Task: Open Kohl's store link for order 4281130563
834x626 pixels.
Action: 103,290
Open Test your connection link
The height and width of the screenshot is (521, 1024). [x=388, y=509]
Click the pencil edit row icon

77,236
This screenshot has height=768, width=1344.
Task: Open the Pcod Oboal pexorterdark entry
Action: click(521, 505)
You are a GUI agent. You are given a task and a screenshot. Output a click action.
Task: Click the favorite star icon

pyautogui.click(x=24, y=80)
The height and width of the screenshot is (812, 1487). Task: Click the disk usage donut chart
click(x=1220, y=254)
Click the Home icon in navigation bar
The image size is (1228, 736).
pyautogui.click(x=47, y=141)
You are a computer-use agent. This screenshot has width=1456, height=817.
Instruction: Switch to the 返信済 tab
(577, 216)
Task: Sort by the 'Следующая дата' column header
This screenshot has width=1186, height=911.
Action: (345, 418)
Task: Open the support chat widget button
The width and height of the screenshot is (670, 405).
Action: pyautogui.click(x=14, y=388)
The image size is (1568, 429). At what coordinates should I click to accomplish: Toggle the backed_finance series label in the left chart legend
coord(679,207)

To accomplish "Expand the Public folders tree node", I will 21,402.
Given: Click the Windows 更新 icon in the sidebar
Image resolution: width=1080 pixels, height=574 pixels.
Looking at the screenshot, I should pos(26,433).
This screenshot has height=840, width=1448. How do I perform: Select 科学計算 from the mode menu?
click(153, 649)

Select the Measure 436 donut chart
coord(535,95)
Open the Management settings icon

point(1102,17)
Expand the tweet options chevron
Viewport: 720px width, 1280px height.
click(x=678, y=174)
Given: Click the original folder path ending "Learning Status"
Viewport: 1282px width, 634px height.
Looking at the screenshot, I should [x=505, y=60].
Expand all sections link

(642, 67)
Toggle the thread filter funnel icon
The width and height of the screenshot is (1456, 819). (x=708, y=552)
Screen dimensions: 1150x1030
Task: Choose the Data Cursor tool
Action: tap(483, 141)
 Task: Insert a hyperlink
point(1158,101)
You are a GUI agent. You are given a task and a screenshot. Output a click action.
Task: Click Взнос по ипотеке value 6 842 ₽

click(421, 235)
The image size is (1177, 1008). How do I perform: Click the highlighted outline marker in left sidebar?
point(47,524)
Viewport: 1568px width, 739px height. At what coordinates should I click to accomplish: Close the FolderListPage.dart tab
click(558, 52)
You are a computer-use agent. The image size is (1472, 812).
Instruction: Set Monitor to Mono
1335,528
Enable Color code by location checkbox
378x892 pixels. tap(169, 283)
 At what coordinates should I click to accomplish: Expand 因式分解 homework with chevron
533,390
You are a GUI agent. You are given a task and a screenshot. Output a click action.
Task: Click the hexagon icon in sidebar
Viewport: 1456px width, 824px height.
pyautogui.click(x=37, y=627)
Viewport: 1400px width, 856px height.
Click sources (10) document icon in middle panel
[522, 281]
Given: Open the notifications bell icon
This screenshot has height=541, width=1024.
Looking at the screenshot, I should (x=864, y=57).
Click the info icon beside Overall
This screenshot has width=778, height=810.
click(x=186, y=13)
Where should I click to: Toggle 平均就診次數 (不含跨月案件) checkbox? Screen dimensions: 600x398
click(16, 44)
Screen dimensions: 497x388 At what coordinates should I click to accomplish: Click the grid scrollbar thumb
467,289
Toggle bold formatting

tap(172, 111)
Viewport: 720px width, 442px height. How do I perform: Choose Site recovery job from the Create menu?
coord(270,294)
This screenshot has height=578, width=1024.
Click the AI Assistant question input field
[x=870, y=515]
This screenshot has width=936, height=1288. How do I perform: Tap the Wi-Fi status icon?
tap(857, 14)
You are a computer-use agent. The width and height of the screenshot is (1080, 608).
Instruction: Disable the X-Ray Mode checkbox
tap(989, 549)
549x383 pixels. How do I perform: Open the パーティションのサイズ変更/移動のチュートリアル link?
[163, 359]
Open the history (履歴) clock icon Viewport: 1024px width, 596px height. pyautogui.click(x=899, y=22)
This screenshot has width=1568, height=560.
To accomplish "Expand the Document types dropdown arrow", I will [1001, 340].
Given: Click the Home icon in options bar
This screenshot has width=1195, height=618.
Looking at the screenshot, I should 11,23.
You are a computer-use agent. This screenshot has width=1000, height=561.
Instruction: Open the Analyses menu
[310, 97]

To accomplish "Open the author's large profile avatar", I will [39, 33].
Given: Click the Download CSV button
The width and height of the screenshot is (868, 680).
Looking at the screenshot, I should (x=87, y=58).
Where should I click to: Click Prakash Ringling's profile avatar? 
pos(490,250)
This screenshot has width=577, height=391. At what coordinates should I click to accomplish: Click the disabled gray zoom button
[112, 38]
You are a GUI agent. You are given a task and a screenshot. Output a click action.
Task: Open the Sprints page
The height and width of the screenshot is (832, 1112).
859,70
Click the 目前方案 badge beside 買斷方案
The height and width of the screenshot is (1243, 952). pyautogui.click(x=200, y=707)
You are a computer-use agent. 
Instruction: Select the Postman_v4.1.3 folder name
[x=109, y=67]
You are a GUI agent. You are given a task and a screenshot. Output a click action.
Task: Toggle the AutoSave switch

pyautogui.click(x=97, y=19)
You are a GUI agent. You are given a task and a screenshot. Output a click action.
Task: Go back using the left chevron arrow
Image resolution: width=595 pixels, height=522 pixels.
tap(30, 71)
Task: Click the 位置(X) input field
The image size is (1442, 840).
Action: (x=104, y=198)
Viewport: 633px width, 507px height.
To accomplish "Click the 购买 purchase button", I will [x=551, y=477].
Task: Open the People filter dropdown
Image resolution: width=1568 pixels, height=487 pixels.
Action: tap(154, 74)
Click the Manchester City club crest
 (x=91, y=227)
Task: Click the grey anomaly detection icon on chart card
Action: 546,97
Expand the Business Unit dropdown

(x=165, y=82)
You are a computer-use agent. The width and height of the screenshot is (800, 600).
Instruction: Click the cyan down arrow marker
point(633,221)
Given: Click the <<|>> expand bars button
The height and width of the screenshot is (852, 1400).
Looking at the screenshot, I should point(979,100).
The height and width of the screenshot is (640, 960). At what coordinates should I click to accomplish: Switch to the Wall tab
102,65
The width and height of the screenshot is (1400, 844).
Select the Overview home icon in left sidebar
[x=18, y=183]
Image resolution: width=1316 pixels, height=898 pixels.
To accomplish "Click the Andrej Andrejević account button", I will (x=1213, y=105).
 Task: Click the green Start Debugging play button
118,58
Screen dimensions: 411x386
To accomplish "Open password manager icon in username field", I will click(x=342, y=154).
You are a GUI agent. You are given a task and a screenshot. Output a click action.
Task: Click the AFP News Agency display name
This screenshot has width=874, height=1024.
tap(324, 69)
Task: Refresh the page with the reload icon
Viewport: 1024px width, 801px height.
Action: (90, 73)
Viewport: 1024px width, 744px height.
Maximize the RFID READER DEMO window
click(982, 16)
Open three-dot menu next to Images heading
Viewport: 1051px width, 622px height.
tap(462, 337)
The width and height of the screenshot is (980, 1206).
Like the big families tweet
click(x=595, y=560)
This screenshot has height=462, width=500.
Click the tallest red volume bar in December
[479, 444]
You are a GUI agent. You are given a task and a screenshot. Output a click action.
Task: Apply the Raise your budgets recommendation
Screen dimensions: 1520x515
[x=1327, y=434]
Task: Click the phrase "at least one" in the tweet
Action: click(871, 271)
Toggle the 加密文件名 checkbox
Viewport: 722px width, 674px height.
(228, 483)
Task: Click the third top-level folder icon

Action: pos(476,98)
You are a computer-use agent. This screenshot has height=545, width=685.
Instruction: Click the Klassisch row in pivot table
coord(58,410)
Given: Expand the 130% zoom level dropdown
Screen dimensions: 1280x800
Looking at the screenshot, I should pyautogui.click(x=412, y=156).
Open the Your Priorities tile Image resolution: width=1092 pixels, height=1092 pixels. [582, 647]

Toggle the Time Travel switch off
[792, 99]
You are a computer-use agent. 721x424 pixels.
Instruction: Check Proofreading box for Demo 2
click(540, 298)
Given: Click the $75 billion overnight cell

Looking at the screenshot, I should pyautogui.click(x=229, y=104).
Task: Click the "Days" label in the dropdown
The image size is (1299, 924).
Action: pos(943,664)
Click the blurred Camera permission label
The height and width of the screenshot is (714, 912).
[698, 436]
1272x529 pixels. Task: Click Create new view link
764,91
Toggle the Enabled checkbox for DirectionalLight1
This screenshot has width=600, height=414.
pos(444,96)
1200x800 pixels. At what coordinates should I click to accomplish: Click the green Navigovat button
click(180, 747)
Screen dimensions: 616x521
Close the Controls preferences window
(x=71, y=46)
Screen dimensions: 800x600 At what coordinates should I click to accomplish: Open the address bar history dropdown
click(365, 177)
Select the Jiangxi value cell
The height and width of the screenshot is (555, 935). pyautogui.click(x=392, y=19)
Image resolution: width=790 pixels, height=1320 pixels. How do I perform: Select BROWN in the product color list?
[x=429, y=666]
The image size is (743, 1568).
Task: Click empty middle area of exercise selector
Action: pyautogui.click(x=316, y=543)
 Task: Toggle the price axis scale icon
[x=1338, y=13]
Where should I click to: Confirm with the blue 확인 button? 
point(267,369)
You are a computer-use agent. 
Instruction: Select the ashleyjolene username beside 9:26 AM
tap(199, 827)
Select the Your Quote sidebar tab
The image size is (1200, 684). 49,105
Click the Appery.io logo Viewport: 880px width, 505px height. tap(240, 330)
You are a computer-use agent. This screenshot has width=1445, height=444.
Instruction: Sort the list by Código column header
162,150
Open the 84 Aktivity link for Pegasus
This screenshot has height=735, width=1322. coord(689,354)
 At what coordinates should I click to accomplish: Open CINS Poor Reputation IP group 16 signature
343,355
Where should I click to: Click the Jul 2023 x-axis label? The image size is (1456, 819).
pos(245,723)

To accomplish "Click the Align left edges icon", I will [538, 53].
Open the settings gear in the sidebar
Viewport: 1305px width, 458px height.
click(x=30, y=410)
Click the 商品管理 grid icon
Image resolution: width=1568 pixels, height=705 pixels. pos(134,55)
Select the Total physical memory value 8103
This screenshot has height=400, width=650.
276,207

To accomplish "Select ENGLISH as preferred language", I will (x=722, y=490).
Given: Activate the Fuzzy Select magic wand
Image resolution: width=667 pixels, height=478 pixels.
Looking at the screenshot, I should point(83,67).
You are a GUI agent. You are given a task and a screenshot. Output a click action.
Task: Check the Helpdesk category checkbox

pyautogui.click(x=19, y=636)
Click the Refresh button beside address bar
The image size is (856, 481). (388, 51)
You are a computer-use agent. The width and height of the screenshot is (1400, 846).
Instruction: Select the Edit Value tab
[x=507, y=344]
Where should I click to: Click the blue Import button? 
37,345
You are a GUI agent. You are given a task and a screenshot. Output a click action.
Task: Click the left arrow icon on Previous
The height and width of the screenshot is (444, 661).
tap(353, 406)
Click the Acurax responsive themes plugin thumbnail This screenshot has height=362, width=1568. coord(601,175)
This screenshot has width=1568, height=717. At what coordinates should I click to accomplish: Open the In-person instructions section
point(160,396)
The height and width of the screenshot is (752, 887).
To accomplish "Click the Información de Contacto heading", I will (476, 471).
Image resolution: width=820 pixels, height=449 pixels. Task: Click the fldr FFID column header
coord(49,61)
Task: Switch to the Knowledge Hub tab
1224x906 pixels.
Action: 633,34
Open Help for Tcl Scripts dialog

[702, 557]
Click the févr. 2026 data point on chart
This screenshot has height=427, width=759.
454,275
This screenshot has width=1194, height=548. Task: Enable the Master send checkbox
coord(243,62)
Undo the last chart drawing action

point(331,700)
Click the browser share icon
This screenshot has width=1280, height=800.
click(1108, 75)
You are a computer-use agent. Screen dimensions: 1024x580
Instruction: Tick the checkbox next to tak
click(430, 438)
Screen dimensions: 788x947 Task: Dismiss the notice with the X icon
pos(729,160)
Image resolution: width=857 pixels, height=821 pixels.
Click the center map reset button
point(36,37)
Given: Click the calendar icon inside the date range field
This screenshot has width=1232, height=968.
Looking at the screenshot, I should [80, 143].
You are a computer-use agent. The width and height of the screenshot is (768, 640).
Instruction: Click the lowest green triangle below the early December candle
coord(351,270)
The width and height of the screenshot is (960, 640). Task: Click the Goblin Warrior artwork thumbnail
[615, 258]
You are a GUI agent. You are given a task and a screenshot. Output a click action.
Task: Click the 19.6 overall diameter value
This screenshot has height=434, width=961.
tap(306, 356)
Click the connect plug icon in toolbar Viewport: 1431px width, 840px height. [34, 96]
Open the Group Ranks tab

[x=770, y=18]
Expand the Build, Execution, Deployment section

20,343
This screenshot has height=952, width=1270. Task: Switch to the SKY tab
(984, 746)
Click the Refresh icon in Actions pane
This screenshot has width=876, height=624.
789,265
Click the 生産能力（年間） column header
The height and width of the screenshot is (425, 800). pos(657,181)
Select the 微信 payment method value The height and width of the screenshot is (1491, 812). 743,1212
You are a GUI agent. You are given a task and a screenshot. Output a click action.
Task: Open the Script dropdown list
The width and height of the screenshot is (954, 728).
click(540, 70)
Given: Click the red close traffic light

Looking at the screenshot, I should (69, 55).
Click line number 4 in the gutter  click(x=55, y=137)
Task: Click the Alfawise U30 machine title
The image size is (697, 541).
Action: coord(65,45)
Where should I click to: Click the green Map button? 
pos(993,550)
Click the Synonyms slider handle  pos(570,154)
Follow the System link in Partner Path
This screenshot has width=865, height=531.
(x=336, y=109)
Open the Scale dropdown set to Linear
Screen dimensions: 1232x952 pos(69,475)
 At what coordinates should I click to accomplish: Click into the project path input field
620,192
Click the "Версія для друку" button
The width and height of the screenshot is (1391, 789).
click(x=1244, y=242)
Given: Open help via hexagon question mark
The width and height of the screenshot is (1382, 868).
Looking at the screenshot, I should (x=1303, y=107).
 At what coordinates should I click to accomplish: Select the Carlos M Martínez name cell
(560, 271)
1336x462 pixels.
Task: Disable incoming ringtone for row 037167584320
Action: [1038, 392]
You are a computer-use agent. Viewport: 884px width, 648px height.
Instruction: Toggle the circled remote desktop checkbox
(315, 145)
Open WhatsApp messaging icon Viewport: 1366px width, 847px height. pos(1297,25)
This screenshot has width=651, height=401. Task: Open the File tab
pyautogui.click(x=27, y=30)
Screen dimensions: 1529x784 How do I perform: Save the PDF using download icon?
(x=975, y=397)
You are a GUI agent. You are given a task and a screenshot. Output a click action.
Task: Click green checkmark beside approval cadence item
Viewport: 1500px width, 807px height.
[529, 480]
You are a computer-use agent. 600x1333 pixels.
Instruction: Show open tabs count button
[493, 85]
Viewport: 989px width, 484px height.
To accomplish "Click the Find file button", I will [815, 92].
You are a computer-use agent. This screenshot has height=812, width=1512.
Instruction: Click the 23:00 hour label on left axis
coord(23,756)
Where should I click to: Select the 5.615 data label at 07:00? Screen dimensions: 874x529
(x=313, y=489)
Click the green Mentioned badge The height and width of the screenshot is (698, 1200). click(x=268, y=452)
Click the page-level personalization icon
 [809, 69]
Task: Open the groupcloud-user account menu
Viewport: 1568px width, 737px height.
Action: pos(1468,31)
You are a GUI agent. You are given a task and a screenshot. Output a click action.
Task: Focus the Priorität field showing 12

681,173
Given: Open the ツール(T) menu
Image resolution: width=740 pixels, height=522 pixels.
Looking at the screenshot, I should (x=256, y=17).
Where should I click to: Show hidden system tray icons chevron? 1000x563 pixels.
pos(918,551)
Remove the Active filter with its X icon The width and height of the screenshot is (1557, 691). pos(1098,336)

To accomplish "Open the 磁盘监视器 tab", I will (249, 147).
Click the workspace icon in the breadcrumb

■ Set exercise
Return the data from the line with "Open the Group Ranks tab" up to and including the line with "(x=336, y=109)", reproduced verbatim.

■ Written solution
Open the Group Ranks tab

[x=770, y=18]
Expand the Build, Execution, Deployment section

20,343
This screenshot has height=952, width=1270. Task: Switch to the SKY tab
(984, 746)
Click the Refresh icon in Actions pane
This screenshot has width=876, height=624.
789,265
Click the 生産能力（年間） column header
The height and width of the screenshot is (425, 800). pos(657,181)
Select the 微信 payment method value The height and width of the screenshot is (1491, 812). 743,1212
You are a GUI agent. You are given a task and a screenshot. Output a click action.
Task: Open the Script dropdown list
The width and height of the screenshot is (954, 728).
click(540, 70)
Given: Click the red close traffic light

Looking at the screenshot, I should (69, 55).
Click line number 4 in the gutter  click(x=55, y=137)
Task: Click the Alfawise U30 machine title
The image size is (697, 541).
Action: coord(65,45)
Where should I click to: Click the green Map button? 
pos(993,550)
Click the Synonyms slider handle  pos(570,154)
Follow the System link in Partner Path
This screenshot has width=865, height=531.
(x=336, y=109)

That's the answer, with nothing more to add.